**THINGS TO DO**
a) The article on race and poverty in Sheffield cites a government report that sets out markers used to measure deprivation. List every one of these markers.
b) From the article on race and poverty in Sheffield, reproduce word for word the passage starting at "Some groups are" and ending at "a local level.".
c) Write the next part of the article on race and poverty in Sheffield, following on from its final sentence.

We still don’t know how race and poverty interact in Sheffield

Racist data collection practices fail to tell the full story of deprivation in the city.

Aerial view ecclesall road greystones
Anton Velchev (Unsplash)

Many people of colour are well aware that communities of colour tend to be poorer. We have less access to good education, healthcare, and community infrastructure. However, this isn’t always reflected in the data.

Data based research isn’t politically neutral just because it involves numbers. And, analysis which only looks at race in isolation is extremely limited.

The latest available data for Sheffield comes from a 2019 report from the Ministry of Housing, Communities and Local Government. This map shows the most deprived areas of Sheffield which are in blue.

Sheffield E08000019 IMD2019

The report explains the seven markers which measure deprivation:

• Income Deprivation

• Employment Deprivation

• Education, Skills and Training Deprivation

• Health Deprivation and Disability

• Crime

• Barriers to Housing and Services

• Living Environment Deprivation


Deprivation profiles don’t look at the wealth of individuals. Rather, they take samples from each area to present an overall picture of deprivation. The listed areas can inform an understanding of quality of life. The Tackling Poverty Strategy only mentions ethnicity once, when it says:

Some groups are likely to be at greater risk of poverty, often due to being affected by multiple disadvantages. In this section, we consider which groups nationally and in Sheffield are at greater risk of poverty.

Among other groups, they include women, ethnicity, disability, and more. They also state:

As might be expected, national research suggests that individuals and families who fall within more than one of the groups at greater risk are even more likely to be at risk of poverty, but we do not have the data available to understand this at a local level.

This is the crux of the issue – racist data collection practices mean that, for example, poverty and ethnicity is not rigorously researched. Like the government report above shows, this means it’s almost impossible to meet the specific needs of particular groups. All this is to say nothing of groups who intersect. For example, we don’t have extensive institutional knowledge of disabled people of colour in Sheffield. It makes sense that such a group would have particular needs that would improve quality of life. But, if the data isn’t there, institutions won’t do anything.

Race report

Of course, the recent report from the Race Equality Commission brings up the connection between poverty and geographical racial segregation. The report uses data from 2013 to state that:

The Fairness Commission’s evidence used the Indices of Multiple Deprivation to demonstrate how areas in the South West of the city live in the least deprived 20% of the country, while over 30% of Sheffield’s population live in areas within 20% of the most deprived in the country. Those in the most deprived 20% are predominantly in the north and east of the city.

They then conclude that when a map from the census population of the city is overlaid against the map showing the poverty index, you can see:

patterns of social variation at play in Sheffield that cross ethnic populations and geography.

**RECORDED DATA**
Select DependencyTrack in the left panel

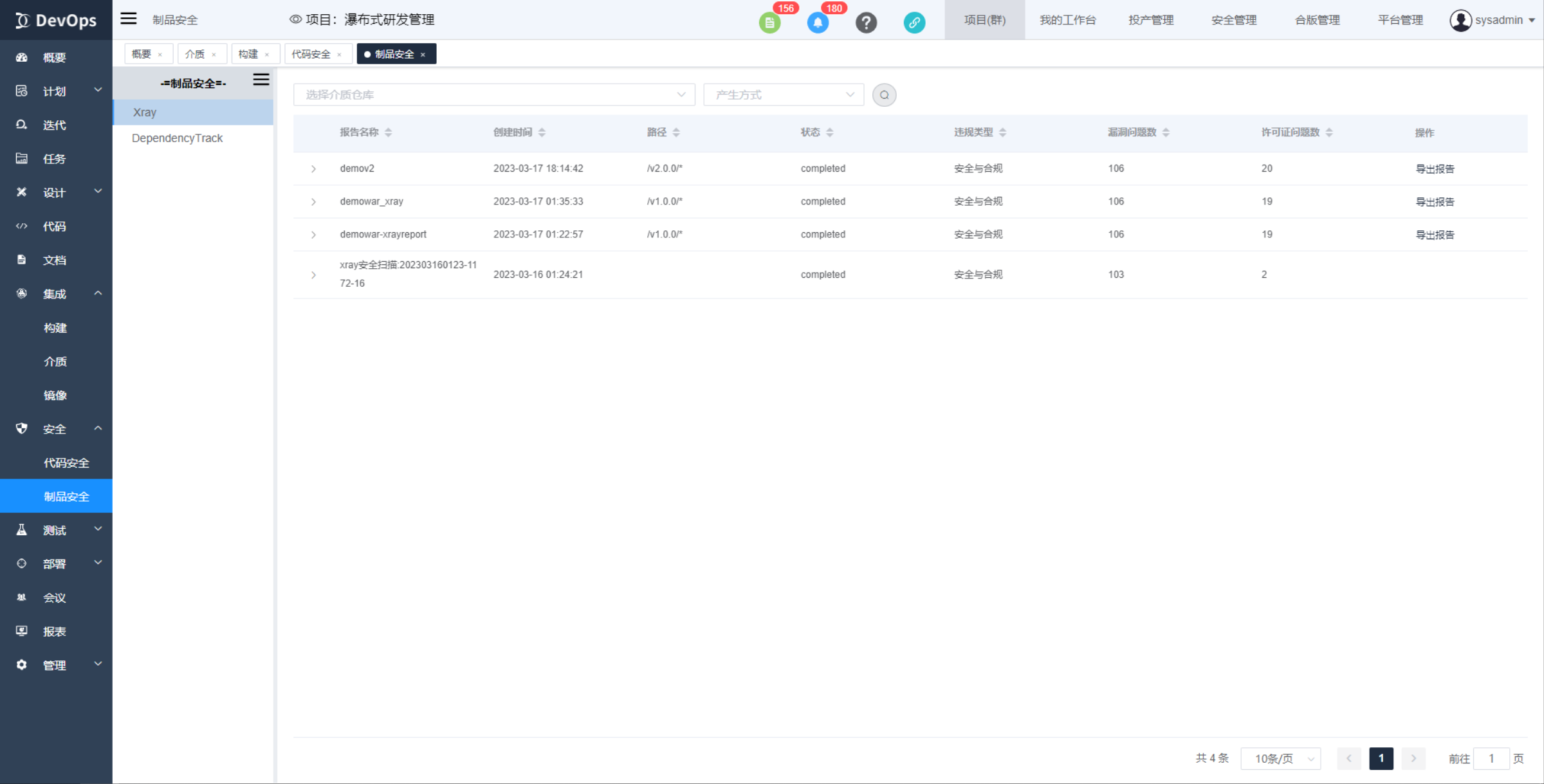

**RESULTS FOR EACH TASK**
a)
Income Deprivation
Employment Deprivation
Education, Skills and Training Deprivation
Health Deprivation and Disability
Crime
Barriers to Housing and Services
Living Environment Deprivation

b)
Some groups are likely to be at greater risk of poverty, often due to being affected by multiple disadvantages. In this section, we consider which groups nationally and in Sheffield are at greater risk of poverty.

Among other groups, they include women, ethnicity, disability, and more. They also state:

As might be expected, national research suggests that individuals and families who fall within more than one of the groups at greater risk are even more likely to be at risk of poverty, but we do not have the data available to understand this at a local level.

c)
To put this plainly, the authors of the report are making a connection between a higher incidence of poverty and where people of colour can afford to live. Given that people of colour are much more likely to be poorer than white populations, it makes sense that we’re priced out of areas with better schools, healthcare options, and more varied shops. Class politics sit at the heart of this tangle, and impacts every aspect of quality of life.

Unfortunately, the race report’s analysis doesn’t make even the basic analysis above. This is precisely why people, myself included, have been unimpressed with the conclusions of the report. The report doesn’t put forward material solutions to these problems. Requesting a bar of anti-racism for organisations is running before they can walk; if communities of colour are punished for their poverty, and purposely kept disenfranchised, what’s the point of proclamations of anti-racism?

Building data alternatives

Data collection and data analysis do not meaningfully incorporate the lives and experiences of people of colour. Of course, this is a choice from both white institutions and researchers working with white values. When pieces of data are put together they find that Black and ethnic minority households in the UK are “over twice as likely to live in poverty as their white counterparts.” Bangladeshi and Pakistani people are twice as likely to be in the bottom fifth of income than average. People of colour are disproportionately more likely to be affected by the housing crisis.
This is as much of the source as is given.